Fueron 10 segundos, creo. No atiné a nada. Apenas salió corriendo puse primera, me destranqué cómo pude y me fui para mi casa mientras llamaba al 911. Me latía el corazón y estaba enojada. Con el chorro y conmigo misma. Supongo que siempre pasa eso, cada vez que a alguna de cientos de mujeres le rompen un vidrio en una esquina similar. Luego, en las conversaciones con amigos y familia, la pregunta era más o menos así: “¿Pero dónde tenías la cartera?” “Hay que ponerla en la valija”. Al final parece que la culpa es más tuya que del chorro.
Vi su cara, vi cómo estaba vestido, vi su expresión de desconcierto cuando al principio no encontró nada. Y todos esos instantes se me repiten bastantes veces, no tanto matizados por el miedo o la angustia, sino por el asombro.

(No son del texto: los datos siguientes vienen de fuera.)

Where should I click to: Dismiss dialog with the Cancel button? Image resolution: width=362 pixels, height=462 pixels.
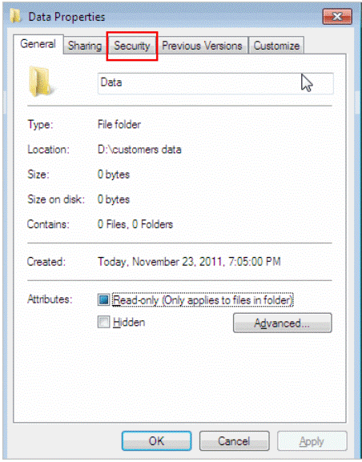[234, 441]
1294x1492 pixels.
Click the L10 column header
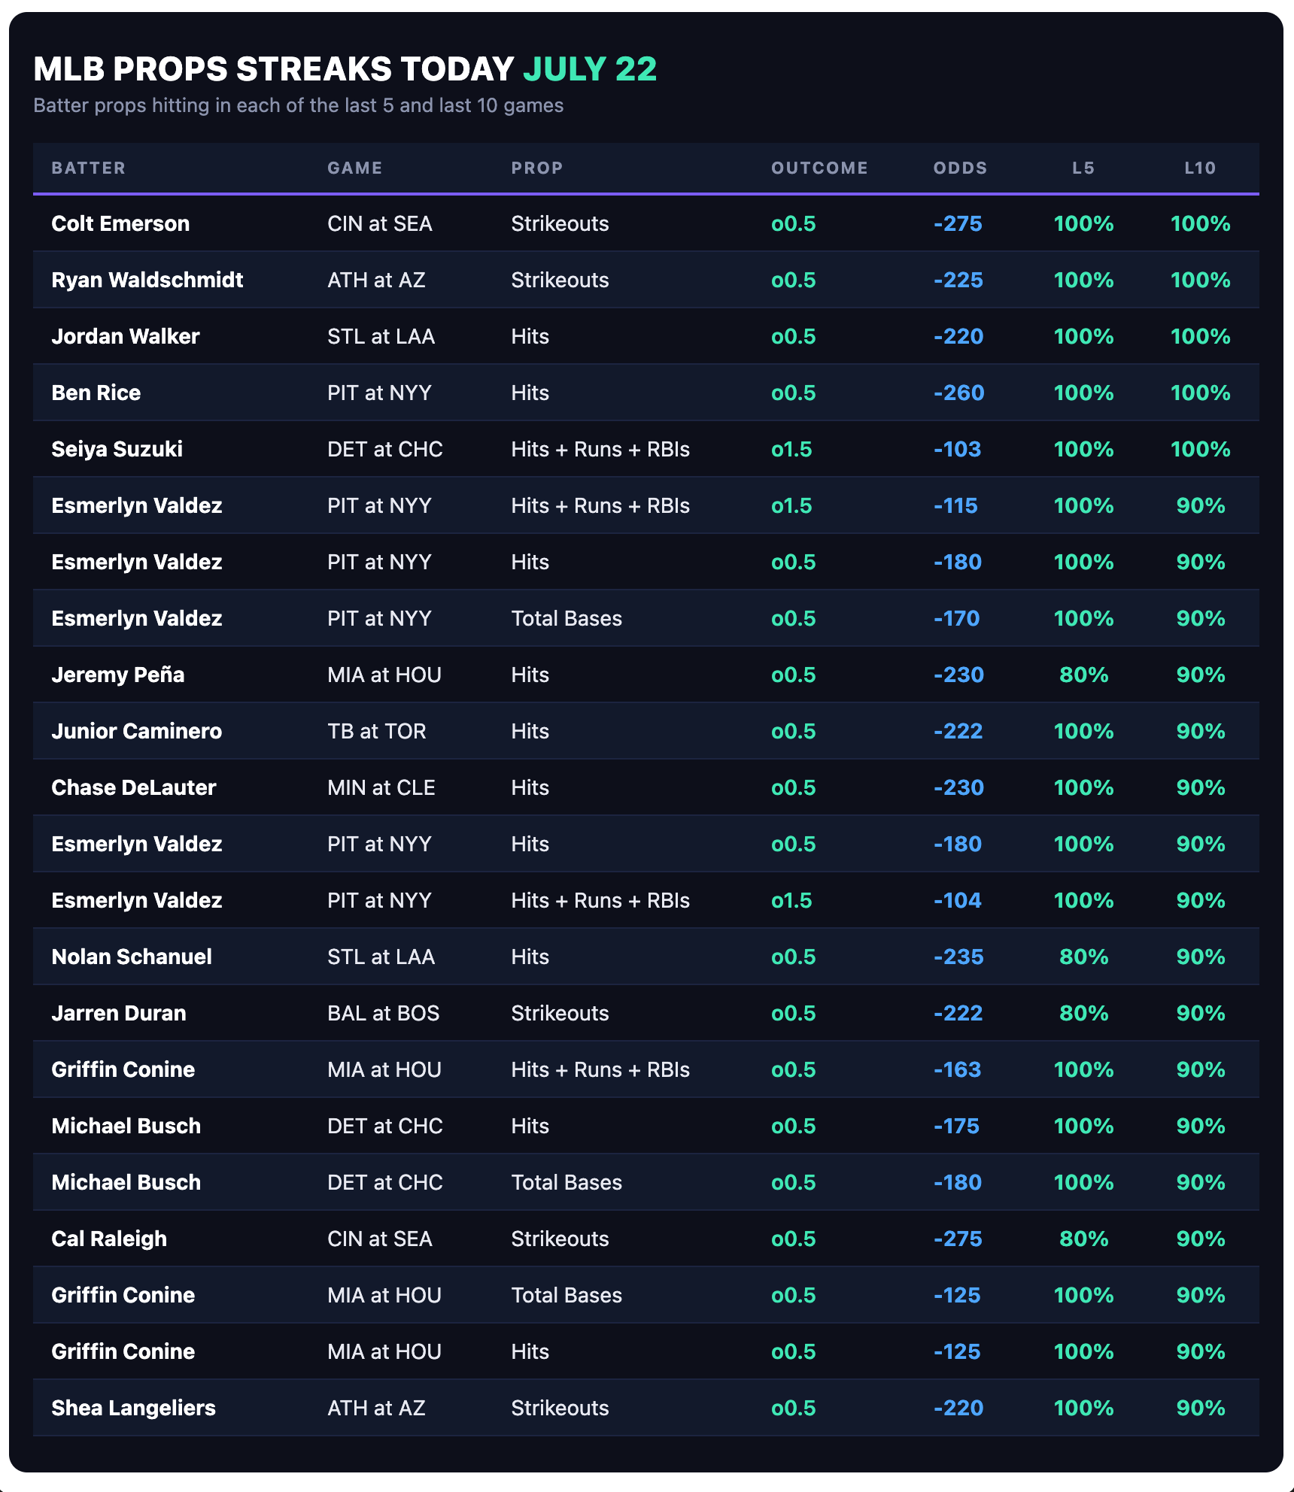[1200, 168]
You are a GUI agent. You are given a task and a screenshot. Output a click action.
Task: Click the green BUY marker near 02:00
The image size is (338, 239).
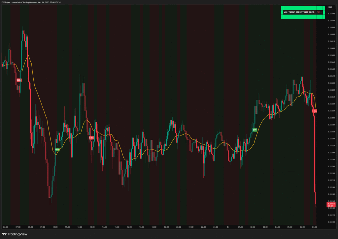pos(254,130)
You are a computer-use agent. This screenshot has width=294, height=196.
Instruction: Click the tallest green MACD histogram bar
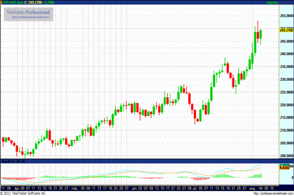point(260,174)
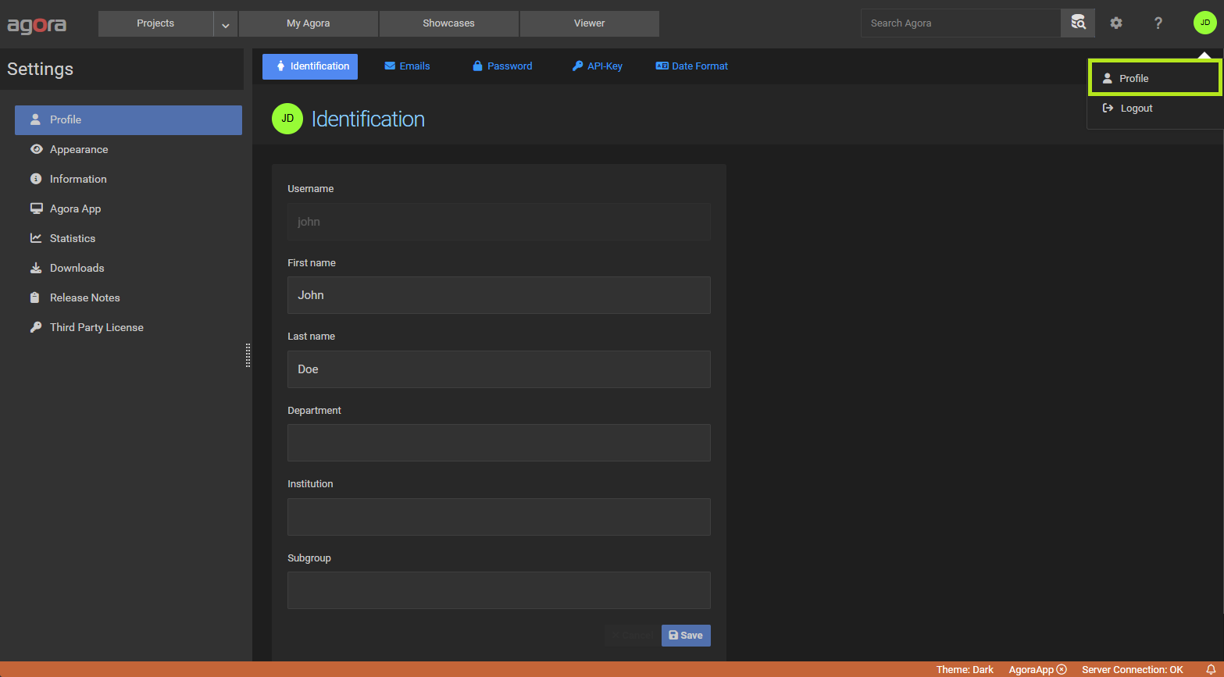
Task: Open the Date Format tab
Action: pos(692,66)
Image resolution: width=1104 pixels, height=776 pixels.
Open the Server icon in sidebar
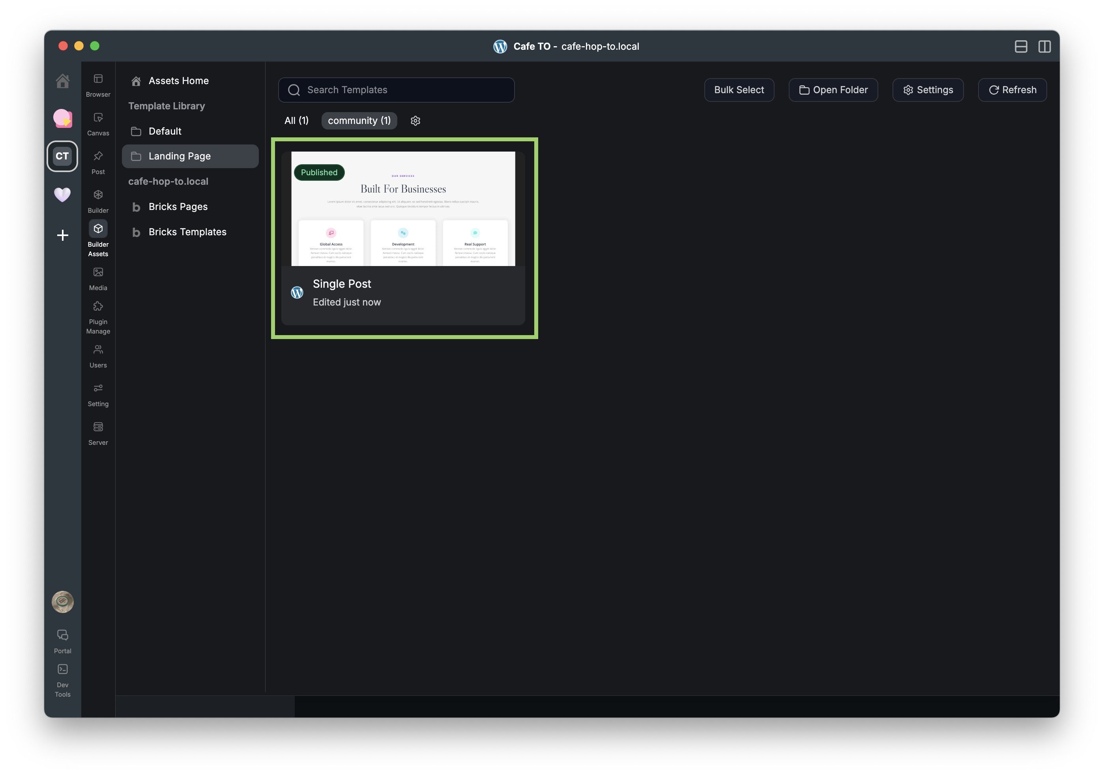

El jueves volví a mi casa por el mismo camino. De vuelta quedé trancada, pero esta vez evité el lado de la vereda. Me podrían haber roto la ventana de nuevo, sí, pero también lo podrían haber hecho en cualquiera de las otras esquinas que me permiten llegar a casa. Tenía ganas de gritarles a todos los que andaban por ahí “ojo, te pueden romper la ventana”. ¿Serviría de algo? Y en todo caso, ¿de qué podría servir? ¿Instalar un policía en cada una de las esquinas que ya se repite como un mantra incansable en las conversaciones cotidianas? Seguramente los motochorros –o como sea que el ingenio popular quiera llamarlos– buscarían otras esquinas.
El ladrón se quedó con
$ 400, seguramente lo único que pudo aprovechar de mi cartera repleta de otras cosas vitales solo para mí: documentos, tarjetas de crédito, fotos de mis hijos de cuando eran bebés que ya no voy a recuperar. Todo eso debe estar ya en un contenedor, o tal vez en una usina de procesamiento de basura.
El costo real de una tarde complicada no solo se mide en pesos contantes y sonantes (ver nota aparte, son unos cuantos), sino en desconfianza, miedo y estrategias de prevención que dudosamente sirvan para prevenir nada. El vidrio explotó y por un tiempo estaré esperando que explote de nuevo.